- **Your task**: Begin at the line below that contains "Select the sample rate percentage value box". Repeat it and all remaining lines of the records exactly.

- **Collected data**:

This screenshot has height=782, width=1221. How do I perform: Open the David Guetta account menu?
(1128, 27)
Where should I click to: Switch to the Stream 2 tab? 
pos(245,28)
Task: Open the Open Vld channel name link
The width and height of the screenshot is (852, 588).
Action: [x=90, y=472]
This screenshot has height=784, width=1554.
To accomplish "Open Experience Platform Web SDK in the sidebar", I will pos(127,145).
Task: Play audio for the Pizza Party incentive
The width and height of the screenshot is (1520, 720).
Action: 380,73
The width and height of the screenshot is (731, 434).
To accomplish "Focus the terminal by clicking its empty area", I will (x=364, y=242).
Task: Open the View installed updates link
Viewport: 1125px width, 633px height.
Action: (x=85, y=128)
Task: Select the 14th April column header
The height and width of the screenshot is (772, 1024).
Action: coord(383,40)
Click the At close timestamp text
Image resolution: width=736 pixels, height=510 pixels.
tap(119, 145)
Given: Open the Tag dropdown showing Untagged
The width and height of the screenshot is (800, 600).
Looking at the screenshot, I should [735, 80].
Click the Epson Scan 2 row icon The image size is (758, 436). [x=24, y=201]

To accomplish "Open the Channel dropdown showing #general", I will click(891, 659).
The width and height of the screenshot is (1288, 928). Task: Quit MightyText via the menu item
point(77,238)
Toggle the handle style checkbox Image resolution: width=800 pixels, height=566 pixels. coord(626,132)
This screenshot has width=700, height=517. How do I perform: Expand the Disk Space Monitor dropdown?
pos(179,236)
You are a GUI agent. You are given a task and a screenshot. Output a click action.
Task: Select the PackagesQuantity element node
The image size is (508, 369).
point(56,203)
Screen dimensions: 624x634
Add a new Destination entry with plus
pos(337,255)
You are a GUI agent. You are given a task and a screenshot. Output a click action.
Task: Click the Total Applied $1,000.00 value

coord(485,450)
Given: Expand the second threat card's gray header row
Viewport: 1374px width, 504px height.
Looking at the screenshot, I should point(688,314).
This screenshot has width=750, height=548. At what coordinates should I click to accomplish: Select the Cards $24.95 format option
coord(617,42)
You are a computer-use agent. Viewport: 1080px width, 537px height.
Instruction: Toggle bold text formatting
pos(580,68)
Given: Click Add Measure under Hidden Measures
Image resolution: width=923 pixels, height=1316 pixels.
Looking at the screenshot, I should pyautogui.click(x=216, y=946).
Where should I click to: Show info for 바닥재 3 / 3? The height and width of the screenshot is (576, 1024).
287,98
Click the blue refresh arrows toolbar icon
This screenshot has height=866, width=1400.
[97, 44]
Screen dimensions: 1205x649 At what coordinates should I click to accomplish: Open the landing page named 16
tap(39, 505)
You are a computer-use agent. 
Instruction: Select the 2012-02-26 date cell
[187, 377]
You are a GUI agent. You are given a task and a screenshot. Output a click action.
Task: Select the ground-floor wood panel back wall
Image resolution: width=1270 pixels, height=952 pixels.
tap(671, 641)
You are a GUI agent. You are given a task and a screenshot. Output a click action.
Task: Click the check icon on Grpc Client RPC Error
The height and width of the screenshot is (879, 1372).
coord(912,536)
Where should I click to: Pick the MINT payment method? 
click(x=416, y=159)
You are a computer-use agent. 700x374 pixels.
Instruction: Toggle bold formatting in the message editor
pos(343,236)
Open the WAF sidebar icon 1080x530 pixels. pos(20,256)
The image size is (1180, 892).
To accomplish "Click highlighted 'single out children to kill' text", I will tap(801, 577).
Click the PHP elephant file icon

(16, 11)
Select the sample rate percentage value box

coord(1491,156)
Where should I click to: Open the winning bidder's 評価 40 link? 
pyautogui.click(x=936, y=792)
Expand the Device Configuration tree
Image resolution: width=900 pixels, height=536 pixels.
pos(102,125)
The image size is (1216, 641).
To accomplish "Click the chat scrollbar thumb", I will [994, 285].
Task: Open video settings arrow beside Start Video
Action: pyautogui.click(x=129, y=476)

- **Answer to the problem**:
Select the sample rate percentage value box

coord(1491,156)
Where should I click to: Open the winning bidder's 評価 40 link? 
pyautogui.click(x=936, y=792)
Expand the Device Configuration tree
Image resolution: width=900 pixels, height=536 pixels.
pos(102,125)
The image size is (1216, 641).
To accomplish "Click the chat scrollbar thumb", I will [994, 285].
Task: Open video settings arrow beside Start Video
Action: pyautogui.click(x=129, y=476)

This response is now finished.